牛肉問題に見る日米の食文化


日本は今、食糧危機に陥っている。

それはなぜか?


皆さんは日本の食料自給率をご存知だろうか?


理由はその食料自給率である。

先に主要な先進国のデータを紹介すると、

フランス130%
アメリカ119%
ドイツ91%
イギリス74%


そして日本は40%


つまり、

先進国同士で篭城したら、真っ先に飢えるのは日本なのである。


戦前には100%近くあった自給率が、
現在の数値まで落ちた原因は、
・日本人の食生活の変化(肉食・パン食の増加)
・海外産安値食材の流入

大きくこの二点である。

食生活の変化であるが、
日本人は昔から、牛や豚などは「四足」などと言って一般に食用にはしなかった。
主に、米を主体として、魚や野菜がメインであった。

だが、文明開化から大東亜戦争の敗戦によって、
欧米の食材や料理が多く入ってきて、
「洋食」を好んで食べる習慣が根付いていった。

そのような流れの中で、『肉』を食べる習慣も庶民生活に浸透し、
「すきやき」「しゃぶしゃぶ」などの料理も開発されるなど、
日本人にわりと早く馴染んでいった。


次に、「海外産の安値の食品の流入」である。

この問題は近年特に著しく、
日本国内でのデフレの影響が強く影響し、
国内産の市場だったものを、人件費の安い海外産が支配してしまった食材もある。

これは、国内の農家に対しても大きな影響を与える問題であり、
必死に良い物を生産しても、「安値である」というだけで、
販売争いで負けてしまう農家も少なくない。



日本人は、世界で最も「『食』に最もこだわる民族である」と、私は思う。


日本ほど海外の料理や食材が受け入れられている国があるだろうか?
日本人に馴染みの海外料理は、
フランス料理・イタリア料理・中華料理・インド料理などなど、沢山ある。

また、テレビを見ていても、必ず毎日料理を食べる企画や番組が行われている。
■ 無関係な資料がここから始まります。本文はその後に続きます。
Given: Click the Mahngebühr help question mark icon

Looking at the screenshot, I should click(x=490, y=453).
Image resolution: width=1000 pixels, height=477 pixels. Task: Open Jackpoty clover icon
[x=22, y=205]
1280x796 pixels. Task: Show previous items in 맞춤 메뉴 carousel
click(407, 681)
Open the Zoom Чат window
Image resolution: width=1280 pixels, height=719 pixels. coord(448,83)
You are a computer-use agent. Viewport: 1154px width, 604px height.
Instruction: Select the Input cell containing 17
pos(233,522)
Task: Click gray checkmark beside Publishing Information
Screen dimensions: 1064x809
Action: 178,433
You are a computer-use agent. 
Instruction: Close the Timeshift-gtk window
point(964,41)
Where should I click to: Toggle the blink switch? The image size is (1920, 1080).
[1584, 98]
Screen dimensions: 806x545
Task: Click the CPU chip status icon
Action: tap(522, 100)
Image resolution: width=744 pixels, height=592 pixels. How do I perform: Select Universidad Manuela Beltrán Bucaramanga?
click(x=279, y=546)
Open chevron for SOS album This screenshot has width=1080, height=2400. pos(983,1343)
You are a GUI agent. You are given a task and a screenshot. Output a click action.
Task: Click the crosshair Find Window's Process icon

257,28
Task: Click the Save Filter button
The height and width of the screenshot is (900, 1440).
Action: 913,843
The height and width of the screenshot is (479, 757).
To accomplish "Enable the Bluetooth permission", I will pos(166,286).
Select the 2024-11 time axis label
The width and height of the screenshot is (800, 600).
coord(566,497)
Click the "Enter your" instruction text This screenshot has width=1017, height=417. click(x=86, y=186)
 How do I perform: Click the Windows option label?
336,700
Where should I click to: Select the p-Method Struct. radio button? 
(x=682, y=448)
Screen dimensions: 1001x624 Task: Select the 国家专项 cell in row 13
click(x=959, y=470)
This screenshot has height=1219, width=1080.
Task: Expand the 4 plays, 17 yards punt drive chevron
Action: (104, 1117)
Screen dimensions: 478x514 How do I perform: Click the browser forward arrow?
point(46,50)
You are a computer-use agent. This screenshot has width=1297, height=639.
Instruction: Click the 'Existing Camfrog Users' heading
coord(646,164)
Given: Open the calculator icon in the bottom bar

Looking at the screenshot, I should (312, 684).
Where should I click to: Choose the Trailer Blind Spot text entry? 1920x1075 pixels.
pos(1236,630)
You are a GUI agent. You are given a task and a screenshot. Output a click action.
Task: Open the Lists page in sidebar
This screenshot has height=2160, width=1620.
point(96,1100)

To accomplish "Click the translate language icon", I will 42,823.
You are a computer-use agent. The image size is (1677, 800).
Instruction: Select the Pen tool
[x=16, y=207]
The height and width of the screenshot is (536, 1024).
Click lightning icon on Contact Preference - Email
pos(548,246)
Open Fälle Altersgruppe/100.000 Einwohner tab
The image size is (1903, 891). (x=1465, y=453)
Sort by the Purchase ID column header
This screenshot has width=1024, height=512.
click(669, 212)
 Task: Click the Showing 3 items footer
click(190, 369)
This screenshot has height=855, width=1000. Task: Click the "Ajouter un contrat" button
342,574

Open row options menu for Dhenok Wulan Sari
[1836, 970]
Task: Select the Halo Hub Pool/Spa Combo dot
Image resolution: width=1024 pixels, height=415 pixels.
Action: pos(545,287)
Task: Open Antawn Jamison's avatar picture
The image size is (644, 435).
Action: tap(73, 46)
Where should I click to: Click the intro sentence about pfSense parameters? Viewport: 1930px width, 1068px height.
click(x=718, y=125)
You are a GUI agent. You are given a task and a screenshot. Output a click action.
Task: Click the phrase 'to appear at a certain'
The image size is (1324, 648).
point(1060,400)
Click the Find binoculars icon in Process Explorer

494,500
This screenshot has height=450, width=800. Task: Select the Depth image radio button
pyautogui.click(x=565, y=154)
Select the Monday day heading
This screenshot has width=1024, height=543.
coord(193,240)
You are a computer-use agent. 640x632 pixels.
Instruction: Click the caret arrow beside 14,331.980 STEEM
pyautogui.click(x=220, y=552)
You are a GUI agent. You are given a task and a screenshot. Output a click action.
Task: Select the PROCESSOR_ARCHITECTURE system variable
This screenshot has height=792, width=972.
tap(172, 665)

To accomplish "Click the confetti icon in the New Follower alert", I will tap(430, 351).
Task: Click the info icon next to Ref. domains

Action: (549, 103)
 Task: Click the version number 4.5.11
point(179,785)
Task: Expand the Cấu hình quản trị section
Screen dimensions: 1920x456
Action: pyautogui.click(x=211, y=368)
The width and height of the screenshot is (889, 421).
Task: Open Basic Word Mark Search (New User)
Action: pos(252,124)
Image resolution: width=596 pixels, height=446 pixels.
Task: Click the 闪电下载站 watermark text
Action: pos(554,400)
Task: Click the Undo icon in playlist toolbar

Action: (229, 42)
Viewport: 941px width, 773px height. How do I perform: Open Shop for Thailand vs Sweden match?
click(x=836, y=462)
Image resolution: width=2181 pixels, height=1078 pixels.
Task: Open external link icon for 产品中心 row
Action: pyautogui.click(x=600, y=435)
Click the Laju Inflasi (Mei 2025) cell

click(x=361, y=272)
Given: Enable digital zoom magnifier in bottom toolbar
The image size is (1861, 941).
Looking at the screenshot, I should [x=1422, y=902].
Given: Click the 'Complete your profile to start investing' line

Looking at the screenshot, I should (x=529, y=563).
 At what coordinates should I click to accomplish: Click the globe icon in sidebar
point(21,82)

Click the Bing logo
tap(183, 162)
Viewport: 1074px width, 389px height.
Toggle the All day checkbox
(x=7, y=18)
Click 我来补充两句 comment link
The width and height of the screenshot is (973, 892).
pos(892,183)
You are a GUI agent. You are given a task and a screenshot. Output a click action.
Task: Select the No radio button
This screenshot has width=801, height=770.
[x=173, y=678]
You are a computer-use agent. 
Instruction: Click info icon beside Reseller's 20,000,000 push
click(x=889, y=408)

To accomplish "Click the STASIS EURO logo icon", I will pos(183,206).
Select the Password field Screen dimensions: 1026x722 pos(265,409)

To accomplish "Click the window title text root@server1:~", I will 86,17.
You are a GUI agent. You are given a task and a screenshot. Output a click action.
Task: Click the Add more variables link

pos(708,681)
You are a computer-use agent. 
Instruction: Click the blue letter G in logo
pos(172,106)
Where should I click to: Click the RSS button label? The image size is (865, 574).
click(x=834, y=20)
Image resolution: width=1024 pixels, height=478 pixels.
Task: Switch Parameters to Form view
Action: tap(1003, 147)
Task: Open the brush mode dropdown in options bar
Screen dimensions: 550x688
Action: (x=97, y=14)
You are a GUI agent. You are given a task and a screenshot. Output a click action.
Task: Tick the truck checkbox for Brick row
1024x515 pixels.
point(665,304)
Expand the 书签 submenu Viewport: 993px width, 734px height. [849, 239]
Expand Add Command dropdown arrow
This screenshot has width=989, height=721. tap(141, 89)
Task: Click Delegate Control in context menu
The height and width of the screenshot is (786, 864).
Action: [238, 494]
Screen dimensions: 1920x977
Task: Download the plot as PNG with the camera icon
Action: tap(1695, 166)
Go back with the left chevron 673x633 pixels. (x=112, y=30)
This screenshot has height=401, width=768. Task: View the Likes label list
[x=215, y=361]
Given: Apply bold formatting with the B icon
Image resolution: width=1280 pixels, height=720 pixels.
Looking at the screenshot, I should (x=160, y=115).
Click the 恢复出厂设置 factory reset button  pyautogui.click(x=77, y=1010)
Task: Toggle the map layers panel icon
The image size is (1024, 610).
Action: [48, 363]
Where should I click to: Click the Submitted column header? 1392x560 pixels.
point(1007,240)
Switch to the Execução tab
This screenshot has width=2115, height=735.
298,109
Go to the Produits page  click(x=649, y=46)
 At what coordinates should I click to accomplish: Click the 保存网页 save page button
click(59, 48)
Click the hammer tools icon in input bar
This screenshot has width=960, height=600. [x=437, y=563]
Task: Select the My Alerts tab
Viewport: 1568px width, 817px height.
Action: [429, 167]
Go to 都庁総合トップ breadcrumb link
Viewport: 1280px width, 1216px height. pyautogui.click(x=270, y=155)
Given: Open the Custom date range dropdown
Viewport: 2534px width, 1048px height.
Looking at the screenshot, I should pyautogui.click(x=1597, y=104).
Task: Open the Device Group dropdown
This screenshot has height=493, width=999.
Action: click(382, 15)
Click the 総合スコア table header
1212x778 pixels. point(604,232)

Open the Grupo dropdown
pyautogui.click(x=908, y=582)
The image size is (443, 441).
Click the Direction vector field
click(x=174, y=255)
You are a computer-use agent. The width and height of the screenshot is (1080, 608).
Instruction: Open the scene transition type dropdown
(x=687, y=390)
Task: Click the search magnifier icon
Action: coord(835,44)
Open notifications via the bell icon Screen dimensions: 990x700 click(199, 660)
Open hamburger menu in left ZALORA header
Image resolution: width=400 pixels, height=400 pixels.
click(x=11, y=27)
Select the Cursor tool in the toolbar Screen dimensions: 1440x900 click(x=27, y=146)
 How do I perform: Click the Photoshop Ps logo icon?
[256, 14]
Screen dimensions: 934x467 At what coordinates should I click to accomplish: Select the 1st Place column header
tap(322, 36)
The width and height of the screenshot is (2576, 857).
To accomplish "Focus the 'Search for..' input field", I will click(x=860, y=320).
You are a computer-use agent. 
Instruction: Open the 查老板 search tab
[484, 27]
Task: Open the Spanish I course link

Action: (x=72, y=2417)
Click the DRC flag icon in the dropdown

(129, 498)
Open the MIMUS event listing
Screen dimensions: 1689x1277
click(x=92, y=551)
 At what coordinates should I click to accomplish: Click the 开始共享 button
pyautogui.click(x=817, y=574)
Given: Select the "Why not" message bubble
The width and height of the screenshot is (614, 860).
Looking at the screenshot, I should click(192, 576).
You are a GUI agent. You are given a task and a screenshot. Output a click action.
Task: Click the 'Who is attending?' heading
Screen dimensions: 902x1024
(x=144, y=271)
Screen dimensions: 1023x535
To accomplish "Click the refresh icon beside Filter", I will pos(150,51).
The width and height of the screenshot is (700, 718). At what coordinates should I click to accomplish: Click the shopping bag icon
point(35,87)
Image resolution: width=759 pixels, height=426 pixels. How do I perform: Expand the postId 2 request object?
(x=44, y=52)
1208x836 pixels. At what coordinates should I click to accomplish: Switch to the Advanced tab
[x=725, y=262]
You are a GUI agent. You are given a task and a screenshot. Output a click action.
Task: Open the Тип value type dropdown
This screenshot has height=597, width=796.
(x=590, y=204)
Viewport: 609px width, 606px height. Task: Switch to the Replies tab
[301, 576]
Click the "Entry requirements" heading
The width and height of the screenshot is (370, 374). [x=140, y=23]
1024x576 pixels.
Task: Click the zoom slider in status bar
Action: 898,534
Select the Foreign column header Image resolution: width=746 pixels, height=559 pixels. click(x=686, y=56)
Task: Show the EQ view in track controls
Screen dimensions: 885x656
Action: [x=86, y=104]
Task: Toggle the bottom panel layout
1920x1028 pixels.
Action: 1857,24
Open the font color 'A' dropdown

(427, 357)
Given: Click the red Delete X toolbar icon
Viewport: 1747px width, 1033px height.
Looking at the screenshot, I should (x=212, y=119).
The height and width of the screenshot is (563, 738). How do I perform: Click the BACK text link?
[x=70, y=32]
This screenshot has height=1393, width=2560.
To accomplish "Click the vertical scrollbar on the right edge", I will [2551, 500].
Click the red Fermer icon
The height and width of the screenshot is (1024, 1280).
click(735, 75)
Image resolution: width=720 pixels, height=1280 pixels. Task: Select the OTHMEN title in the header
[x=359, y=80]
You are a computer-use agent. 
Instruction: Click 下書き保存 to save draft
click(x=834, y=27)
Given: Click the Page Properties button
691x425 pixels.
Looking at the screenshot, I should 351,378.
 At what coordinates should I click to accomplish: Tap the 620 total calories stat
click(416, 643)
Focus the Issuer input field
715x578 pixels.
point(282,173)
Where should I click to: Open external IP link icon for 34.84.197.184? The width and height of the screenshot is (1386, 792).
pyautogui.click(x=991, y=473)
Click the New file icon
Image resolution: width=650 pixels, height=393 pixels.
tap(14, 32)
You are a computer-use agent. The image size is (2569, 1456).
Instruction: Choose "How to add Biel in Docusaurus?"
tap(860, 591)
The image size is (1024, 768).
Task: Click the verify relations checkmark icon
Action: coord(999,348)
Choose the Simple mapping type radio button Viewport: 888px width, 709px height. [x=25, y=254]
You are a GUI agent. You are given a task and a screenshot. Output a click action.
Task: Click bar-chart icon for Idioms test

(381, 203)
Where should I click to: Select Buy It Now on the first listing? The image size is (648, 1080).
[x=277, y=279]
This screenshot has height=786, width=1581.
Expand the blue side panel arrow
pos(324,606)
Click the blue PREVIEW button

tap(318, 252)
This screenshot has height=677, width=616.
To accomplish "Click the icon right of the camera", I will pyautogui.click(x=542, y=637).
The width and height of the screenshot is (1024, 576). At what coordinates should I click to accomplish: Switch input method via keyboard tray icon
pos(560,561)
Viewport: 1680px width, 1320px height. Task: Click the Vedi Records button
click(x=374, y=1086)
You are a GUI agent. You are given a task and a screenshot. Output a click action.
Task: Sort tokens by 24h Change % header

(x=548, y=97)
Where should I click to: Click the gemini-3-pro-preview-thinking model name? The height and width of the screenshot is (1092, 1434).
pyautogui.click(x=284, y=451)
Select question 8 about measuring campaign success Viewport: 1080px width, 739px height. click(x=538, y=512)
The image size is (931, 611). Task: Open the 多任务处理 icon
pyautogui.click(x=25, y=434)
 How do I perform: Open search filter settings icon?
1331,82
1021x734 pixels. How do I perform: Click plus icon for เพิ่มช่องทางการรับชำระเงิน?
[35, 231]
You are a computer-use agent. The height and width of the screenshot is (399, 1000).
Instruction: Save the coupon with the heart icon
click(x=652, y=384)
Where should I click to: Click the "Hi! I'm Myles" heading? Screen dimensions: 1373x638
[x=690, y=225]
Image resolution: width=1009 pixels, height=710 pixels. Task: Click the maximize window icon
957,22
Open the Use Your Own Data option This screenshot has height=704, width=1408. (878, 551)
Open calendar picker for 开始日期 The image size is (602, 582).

それもどの局でも。
新聞や雑誌にも料理コーナーを設けている物も数多い。

それほどに、日本人の『食』に対する拘りや執着心は計り知れないものがあるのだ

その、「食にこだわる日本人」に対して、
欧米人、特にアメリカ人のスタンスは「食べられれば良い」といったところであろう。
これはアメリカ人に対する中傷でも何でもなく真実である。
実際、「とりあえず胃が満たせればそれで良い」のです。

それは彼らの食生活を見れば分かることで、

アメリカの料理(食べ物)といえば?
ホットドック。ハンバーガー。コーンフレーク。ステーキ。ピザ(アメリカ式)。
あれ?あと何かありましたっけ?ファーストフード?

これらの食べ物に、「見た目の美しさ」「繊細な味付け」「栄養のバランス」
このいずれかがあるだろうか?

「ある!」という人もいるかもしれませんが、

普通に見るとありません。

アメリカ人である彼らから言わせれば、
「細かく調理したり、繊細な味付けをするのは時間もかかるし面倒である。
そんな非合理なことをするくらいなら、シンプル(切ったり加工したりせず)に食べる方が良い
まして、見た目になど拘る理由はない」

こんなものであろう。



で、話は本題で、

日本は、国内で狂牛病の牛が見つかり(たしか白老でしたね)、
全頭検査まで行いました。

それに対して、アメリカは全頭検査はおろか、抽出検査にすら応じません。
アメリカの牛の数が膨大なのも分かります(約2000万頭)
日本がアメリカに対して発言力が無いのも分かります。

しかし、それでも抽出検査にすら応じず、
大統領が「強硬的に解決する」と言ったり、
下院議長が「狂牛病で死ぬより、交通事故で死ぬ確率の方が高い」と言うのは、
本人が救いようの無いバカであるのは当然なのですが、
彼らが「アメリカ人である」が故なのです。


『食(食べること)』に関してその程度にしか考えていないアメリカ人と、
『食』を娯楽にすら感じる日本人が、
食糧問題に関して意気投合できるはずもないのだ。
所詮はタダの貿易相手・商売相手にしか考えていないのである。


「日本に輸入を止められたら、国内の供給が余って農家が損するから輸入禁止するな!」
なんて発言し、「自分の国の責任」なんてものは二の次です。



最後に

大統領などが言うように、
「自由に貿易が行われ、市場は開かれているべきだ」
確かにその通りです。

なので、恐らく再び輸入開始はされるであろうが、

市場に自由があるように、
「消費者にも『選択の自由』がある」

この言葉を彼らには送りたい。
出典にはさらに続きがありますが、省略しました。